__AUFGABEN__.
1) Fasse die Filmkritik in zwei Sätzen zusammen.
2) Gib den Abschnitt der Filmkritik von „Das alleine wäre“ bis einschließlich „einige Wendungen mitmachen.“ wortgetreu wieder.
3) Schreibe die Filmkritik im Anschluss an ihren letzten Satz weiter.

__ANGEZEIGTER TEXT__.

________________________

Das alleine wäre wohl nicht ganz uninteressant gewesen. Schwieriger ist allerdings die persönliche Story von Eva, deren Mutter stirbt (wobei die Darstellung keine sonderlich emotionale Stimmung transportiert). Evas Problem scheinen aber ohnehin weniger der Aufwand oder die emotionale Belastung zu sein, die der Todesfall mit sich bringt, sondern viel mehr die Sorge, den eigenen Vater nie kennen zu lernen. Warum diese Frage erst jetzt eine wirkliche Rolle spielt, erklärt sich dem Zuschauer aber nicht. Klar, der Tod der Mutter ist ein einschneidendes Ereignis, aber auch in anderen Momenten hätte der Vater ja eine Rolle spielen müssen. Und obschon das Ende dieses Handlungsaspektes bereits von Beginn an ungefähr so überraschend ist, wie der Rücktritt Martin Winterkorns nach Beginn des Abgas-Skandals, muss der Zuschauer doch noch einige Wendungen mitmachen.

Outfits wie von Miley Cyrus?

________________________

(Zeige-Datensätze zu Text und Elementen)
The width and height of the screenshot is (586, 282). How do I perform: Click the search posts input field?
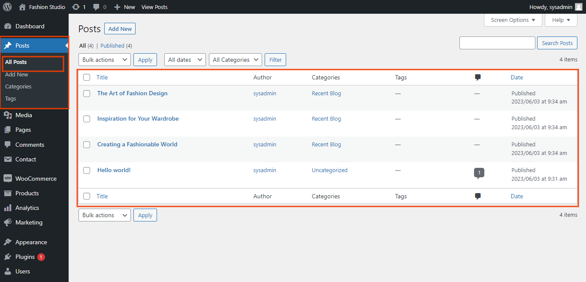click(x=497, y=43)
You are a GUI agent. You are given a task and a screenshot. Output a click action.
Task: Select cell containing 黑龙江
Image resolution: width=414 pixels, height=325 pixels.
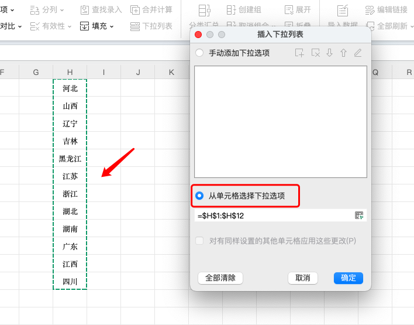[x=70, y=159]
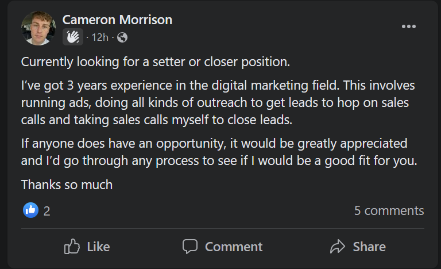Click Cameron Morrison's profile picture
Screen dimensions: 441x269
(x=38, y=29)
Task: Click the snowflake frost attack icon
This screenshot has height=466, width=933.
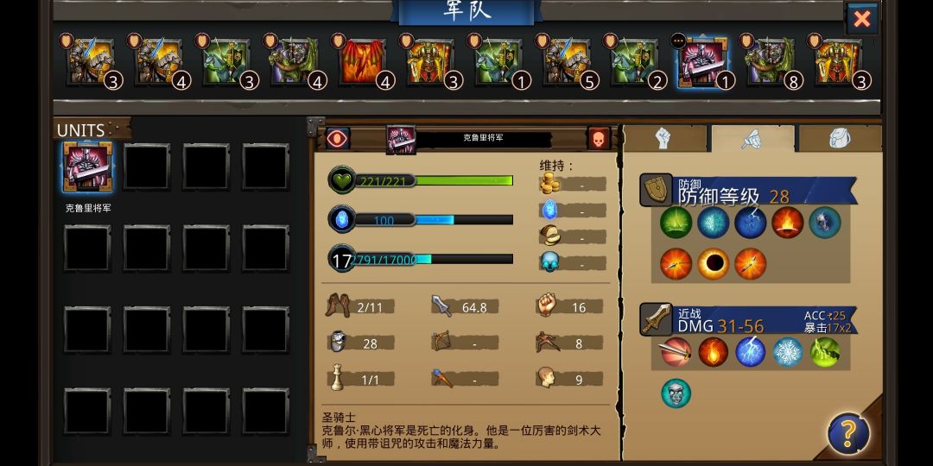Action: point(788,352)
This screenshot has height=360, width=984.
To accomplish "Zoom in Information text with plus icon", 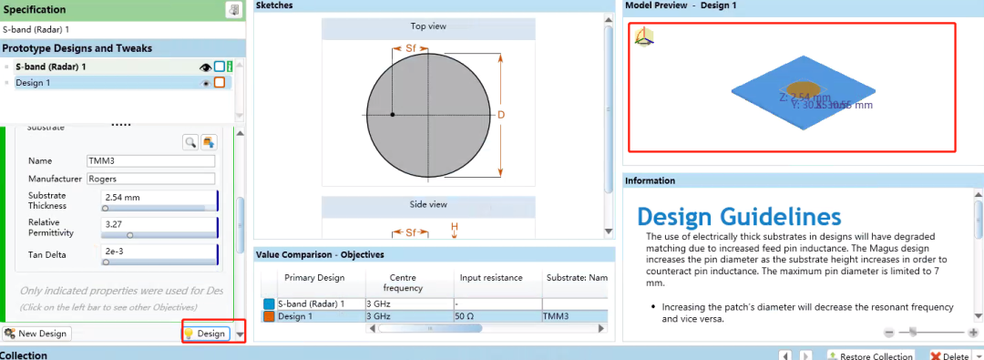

________________________

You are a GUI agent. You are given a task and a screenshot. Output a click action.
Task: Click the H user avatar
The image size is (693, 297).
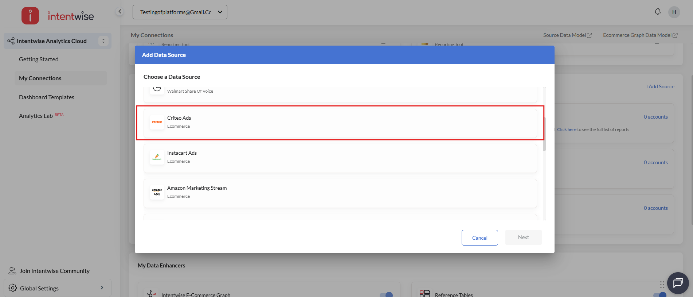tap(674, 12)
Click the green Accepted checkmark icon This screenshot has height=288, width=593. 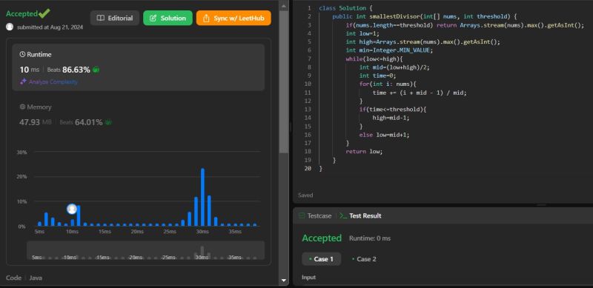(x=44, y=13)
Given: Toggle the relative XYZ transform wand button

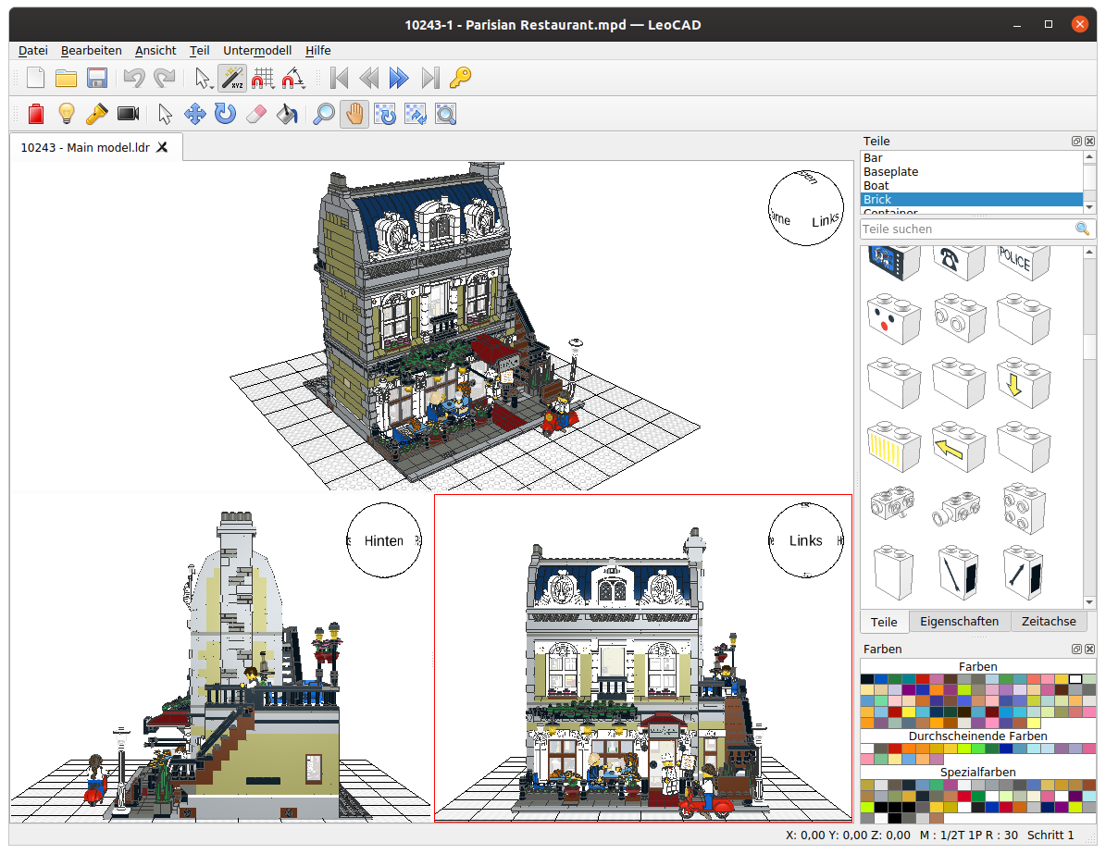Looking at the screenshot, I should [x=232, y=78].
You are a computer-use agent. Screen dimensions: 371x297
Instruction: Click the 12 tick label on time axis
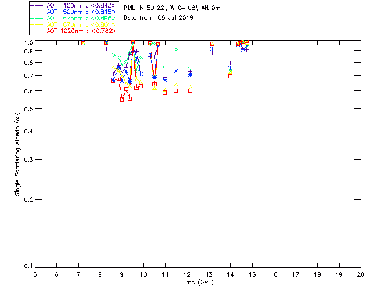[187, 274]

________________________

__LÖSUNGEN__.
1) Laut der Filmkritik ist die persönliche Geschichte von Eva schwieriger: Nach dem Tod ihrer Mutter, der ohne sonderlich emotionale Stimmung dargestellt wird, sorgt sie sich vor allem darum, ihren Vater nie kennenzulernen, doch warum diese Frage erst jetzt eine Rolle spielt, wird dem Zuschauer nicht erklärt. Obwohl das Ende dieses Handlungsaspekts von Beginn an vorhersehbar ist, muss der Zuschauer noch einige Wendungen mitmachen.

2)
Das alleine wäre wohl nicht ganz uninteressant gewesen. Schwieriger ist allerdings die persönliche Story von Eva, deren Mutter stirbt (wobei die Darstellung keine sonderlich emotionale Stimmung transportiert). Evas Problem scheinen aber ohnehin weniger der Aufwand oder die emotionale Belastung zu sein, die der Todesfall mit sich bringt, sondern viel mehr die Sorge, den eigenen Vater nie kennen zu lernen. Warum diese Frage erst jetzt eine wirkliche Rolle spielt, erklärt sich dem Zuschauer aber nicht. Klar, der Tod der Mutter ist ein einschneidendes Ereignis, aber auch in anderen Momenten hätte der Vater ja eine Rolle spielen müssen. Und obschon das Ende dieses Handlungsaspektes bereits von Beginn an ungefähr so überraschend ist, wie der Rücktritt Martin Winterkorns nach Beginn des Abgas-Skandals, muss der Zuschauer doch noch einige Wendungen mitmachen.

3)
Irrelevant und unvollendet ist dazu auch die Lovestory von Eva, die eine Affäre mit dem verheirateten Direktor der Schule hat. Konflikte in Privatleben und Schule sind von dem her aber zumindest in Anmarsch. Spannender ist Sevdas Klasse, die sich teilweise gegen ihr Kopftuch wehrt: Zunächst nämlich tauchen drei Mädchen in Outfits auf, die in der Vorstellung der Autoren sonst wohl nur Miley Cyrus auf einer Bühne tragen würde. Tatsächlich aber sind die gezeigten Klamotten nicht viel knapper, als sie in Schulen des Landes de facto bereits gesehen werden können. Doch auch ins andere Extrem soll der Kleidungsstil ausschlagen, in diesen Phasen sind die Konfliktlinien durchaus spannend. Dazu kommt dann noch ein ohne Kenntnis der Schulleitung etablierter Gebetsraum, der nur halb so unauffällig wie beabsichtigt in die Story eingepflegt wird.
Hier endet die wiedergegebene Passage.